Ben Jeeves, chief clinical information officer (CCIO) and clinical safety officer (CSO) at T-Pro, and chair of the Digital Health CSO Council (Credit: Ben Jeeves)
NHS clinicians have the opportunity to apply for two clinical AI fellowship programmes aimed at bringing clinicians and industry closer together.
Clinical documentation improvement software provider T-Pro is promoting both its own Clinical Fellowship Programme and the NHS Fellowship in Clinical AI.
T-Pro’s programme is a fixed 12-month, part-time opportunity for clinicians to immerse themselves and gain hands-on experience in digital innovation, with the aim of developing future clinical leaders in AI and healthcare transformation.
Participants will lead real-world projects that improve documentation and patient care and develop skills in governance, digital health and innovation.

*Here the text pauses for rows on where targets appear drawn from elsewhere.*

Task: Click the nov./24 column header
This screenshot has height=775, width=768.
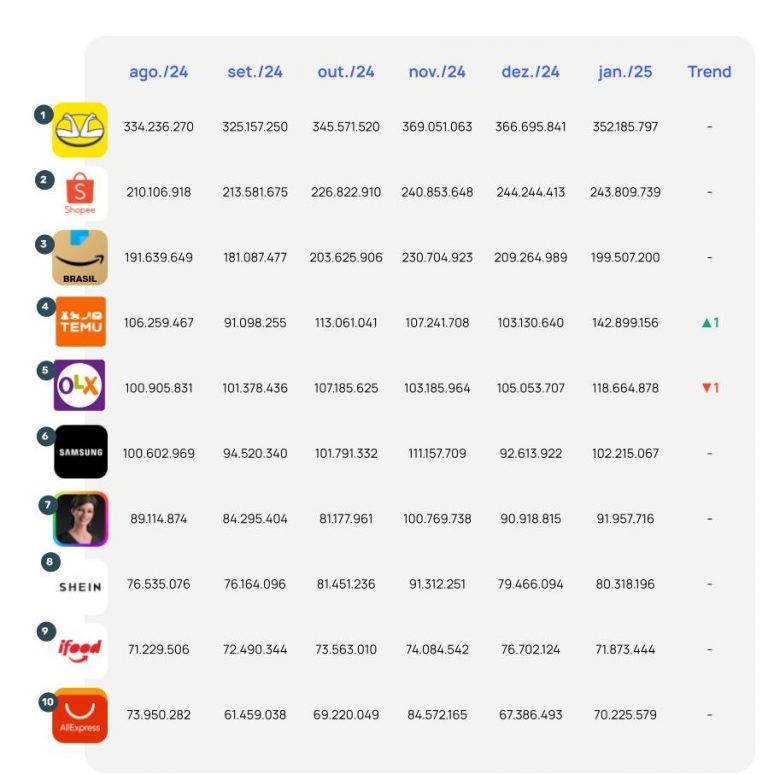Action: coord(437,72)
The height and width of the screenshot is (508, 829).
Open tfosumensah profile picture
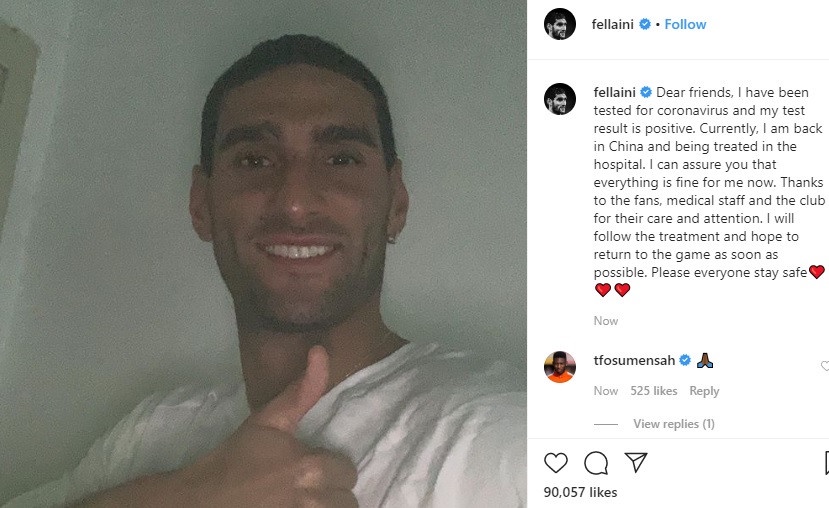[x=560, y=367]
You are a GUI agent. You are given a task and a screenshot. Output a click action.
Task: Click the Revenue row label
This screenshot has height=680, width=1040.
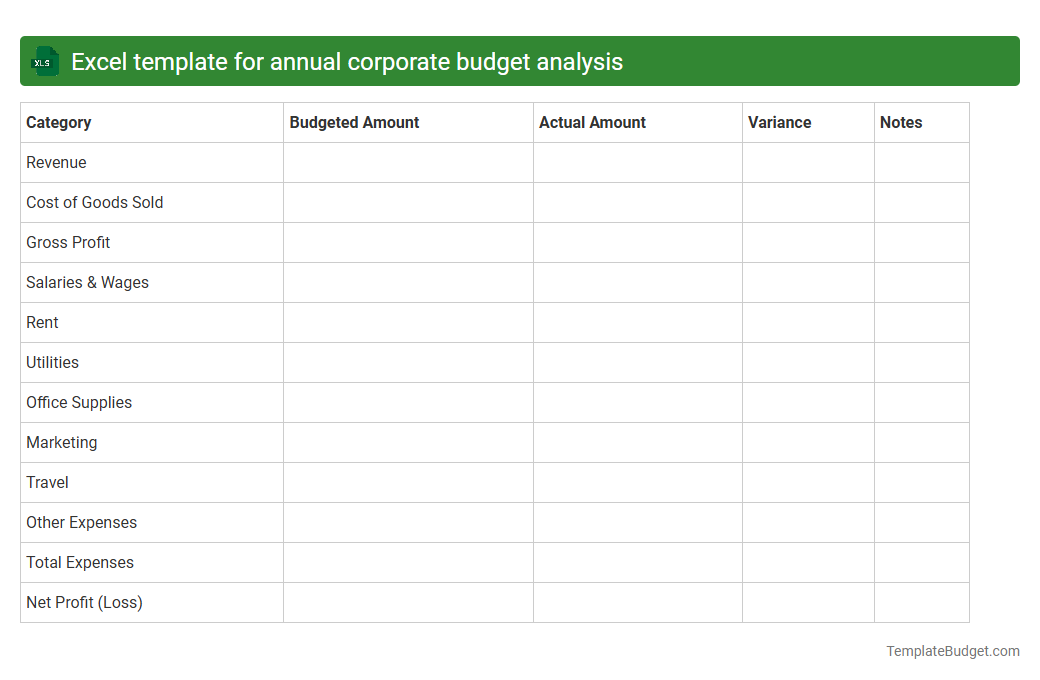[56, 162]

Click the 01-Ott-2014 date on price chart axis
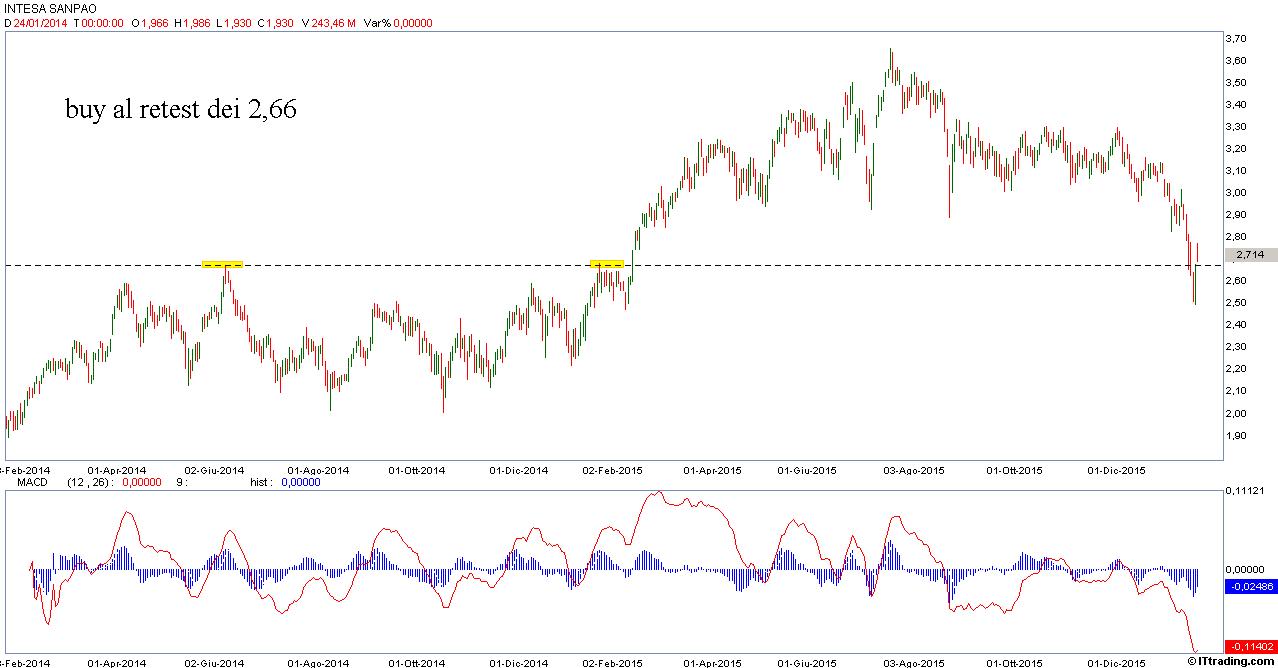click(x=418, y=469)
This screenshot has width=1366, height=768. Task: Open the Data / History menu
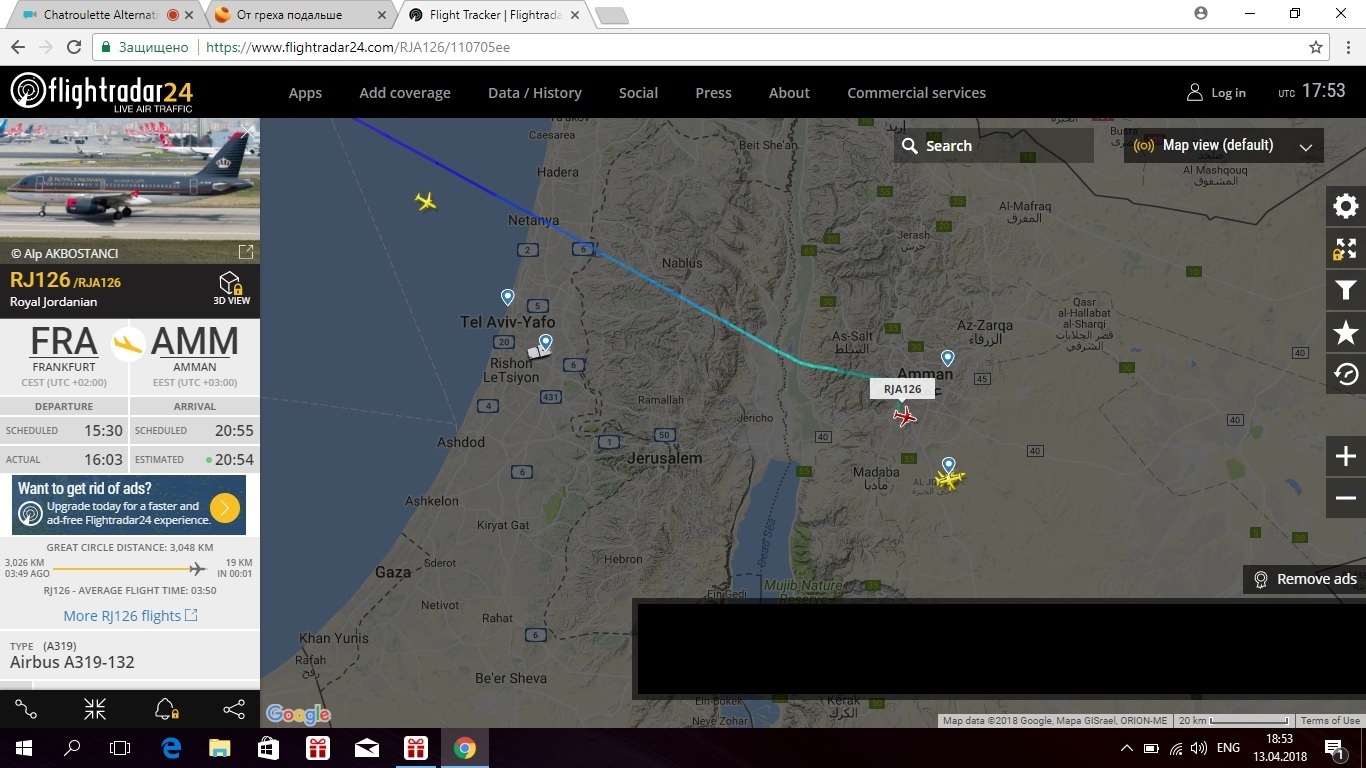(534, 93)
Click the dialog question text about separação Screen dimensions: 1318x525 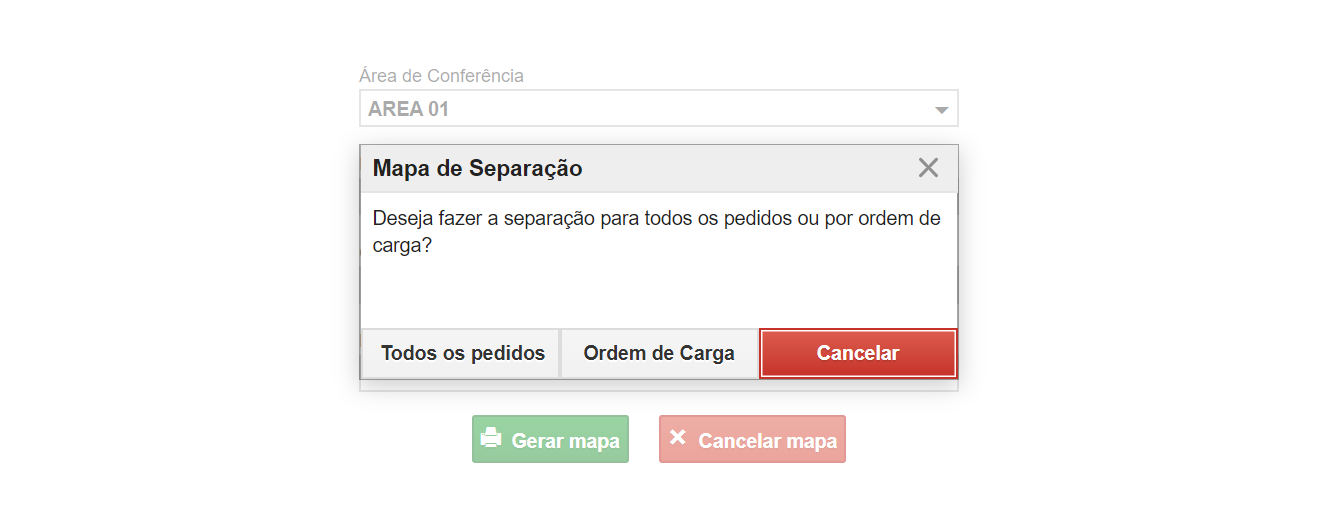(656, 231)
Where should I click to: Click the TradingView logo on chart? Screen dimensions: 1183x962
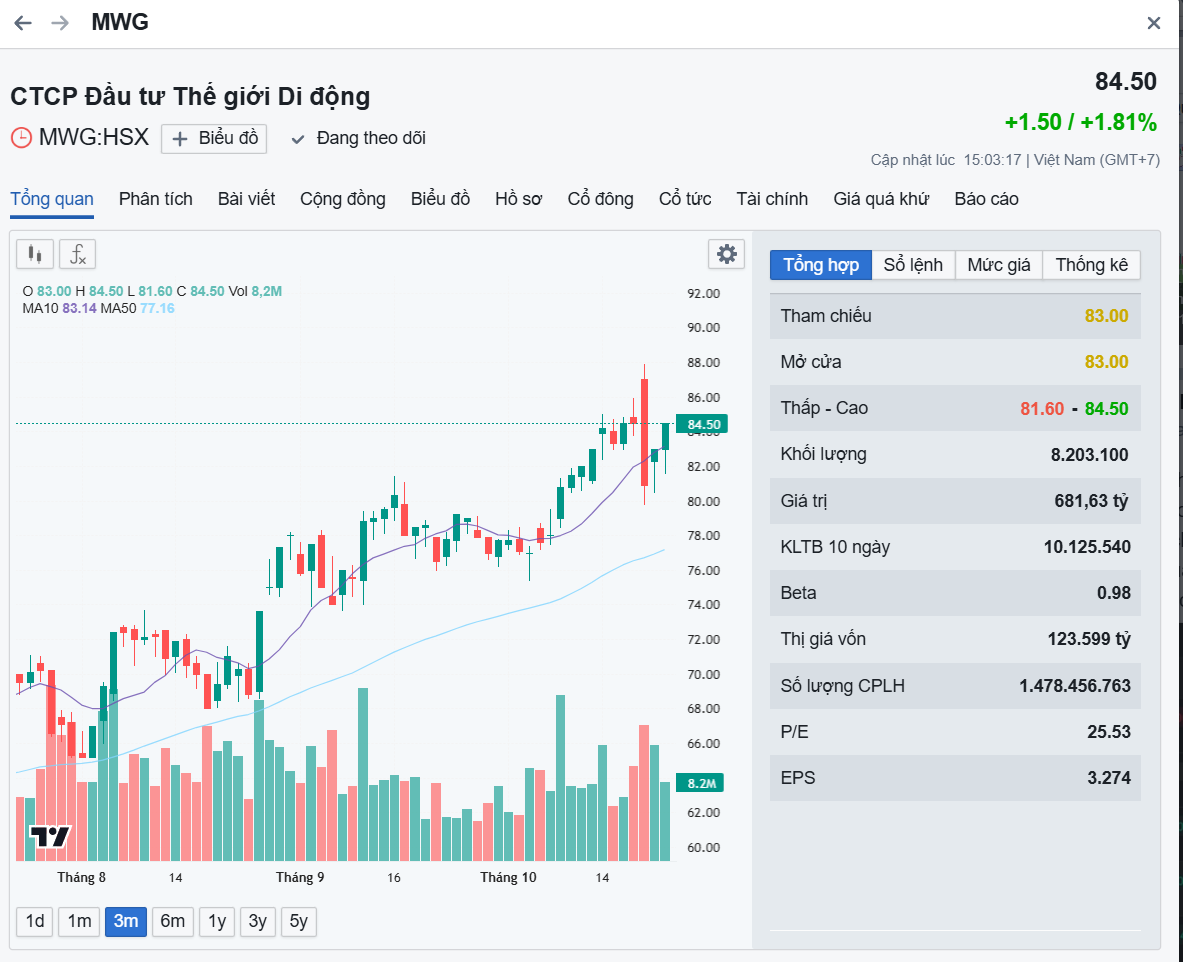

Ben Jeeves, chief clinical information officer and clinical safety officer (CSO) at T-Pro, told Digital Health News that the idea for the programme came from analysing the 10 year health plan, which repeatedly mentions partnerships and collaboration with industry.
He said the fellowship gives clinicians the opportunity to work “on the other side of the fence”, within an industry setting and change the “us and them” mentality between clinicians and industry.
“The ambition is to change the hearts and minds as to how these things are viewed and how industry is viewed,” Jeeves, who is also chair of the Digital Health Networks CSO Council, added.
Clinicians can apply for the programme here, with shortlisting expected to be announced in December and interviews taking place in January 2026 before the programme starts in March 2026.
T-Pro is funding two additional places on the NHS Fellowship in Clinical AI, which is open for applications for its fifth cohort of NHS clinicians who want to develop real-world expertise in clinical AI.
Fellows are matched to existing clinical AI projects in the NHS to learn the safe deployment and evaluation of AI in clinical workflows under a clinical AI supervisor as part of a multidisciplinary team.
They undertake the fellowship at two days a week for 12 months with salary cover, alongside their work or training.
“There are some areas that aren’t funded for this fellowship, so someone might be in a region but aren’t eligible to go on that programme.
“The idea was if we’re able to support plugging some of those gaps, that just helps spread that a little bit more,” Jeeves explained.
James Freed, deputy director of digital academy at NHS England, said: “Working with the T-Pro Clinical Fellowship, we’re expanding opportunities for clinicians to shape and lead digital transformation – turning hands-on experience into lasting system-wide impact.
“This Fellowship is an investment in building an AI-ready NHS workforce, enabling safe and effective digital transformation that will improve patient care.”
Applications close on 15 December 2025, with shortlisting and remote interviews taking place in January 2026, before outcomes of the interviews are revealed in February 2026. The fellowship runs from August 2026 until August 2027.
Jeeves said: “These things can feel particularly scary, stepping out of what you’re so very used to, but having experienced an awful lot over the last several years, it’s only been enlightening and beneficial.
“It might be that you impact from a very different place to what you’re used to.
“Those frustrations that you may have in your clinical practice, if you work many steps removed, you might be able to have far greater impact and alleviate those frustrations that you’ve been on the receiving end of during your clinical career – so absolutely go for it.”